Glenn cautions that “the downturn in the economy has made it more important than ever to be creative and innovative while thinking globally in this highly competitive marketplace. This convention presents an opportunity for participants to learn first-hand from industry experts about the state of the industry and what has been or looks to be successful, rather than getting snippets of information from the media and other sources.”
The Academic Answer: One secret to biotech success has always been strong academic research. Now companies are looking to academia for innovative solutions to the workforce problem.
“Lean economic times require hiring employees that can have an immediate impact,” explains consultant Scott Winston, who serves on the Professional Science Master’s (PSM) advisory board for the Council of Graduate Schools. That means universities need to turn out graduates who are ready to work, and the National Research Council has identified PSM programs as as uniquely promising for preparing biosciences talent. The US Congress agrees, having authorized $37 million for these industry-responsive graduate degree programs that combine science with management training. Several outstanding new programs have arisen across the country in biotechnology, pharmaceuticals, medical devices, medical diagnostics, clinical and regulatory affairs, medical product development, biostatistics, and bioinformatics. Industry collaborations are key to making them work.
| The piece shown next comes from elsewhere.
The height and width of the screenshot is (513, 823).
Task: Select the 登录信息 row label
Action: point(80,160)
Companies can propose such partnerships with local universities in any of the 50 states because all are eligible to participate in these programs and receive federal funding for them . PSM programs are projected to receive more federal funding in 2009.
Kristie Grover is director of the BIOCOM Institute, and she’s organizing a session on PSMs for the 2009 BIO International Convention. “Universities are a key resource to biotech companies,” she says. “Attendees will take away cost-effective strategies for partnering with them in workforce preparation. Strategic action is needed to grow the biotech workforce efficiently, and this session describes approaches that can be implemented now.”
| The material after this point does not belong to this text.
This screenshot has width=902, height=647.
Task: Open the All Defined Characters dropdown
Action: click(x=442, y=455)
Another session, Building a Workforce Pipeline, focuses on technical training. Its organizer, Philip Gibson, is bioscience program director at Gwinnett Technical College, which is located in a suburb of the convention’s 2009 location, Atlanta, GA. The Georgia Bioscience Technology Institute (GBTI) is building a “workforce pipeline” to help biobusiness and students to come together in support of an economic development region dubbed the “Innovation Crescent.” The GBTI set out to create a workforce development pipeline extending from seventh grade to employment in the bioscience industry. Challenges of regional diversity, funding, and dramatic growth were addressed in a collaborative effort to bring biotechnology to the forefront.
Gibson says, “The challenges faced by life science curricula and workforce development are not unique to our locale. Anyone striving to improve math, science, and bioscience education from seventh grade to employment will want to attend this session. The audience will learn the process involved in biotechnological workforce development from companies to education to employees. Participants will receive detailed criteria for establishing an effective pipeline to deliver a skilled workforce to their bioscience industry base.”
Gibson also echoes the comments of others regarding the 2009 BIO International Convention: “This year, the economic and healthcare climate mandate new ideas on how to meet the demands of the market. Bioscience is a global business that must reach across traditional barriers to supply safe and effective products through a heavily regulated industry.”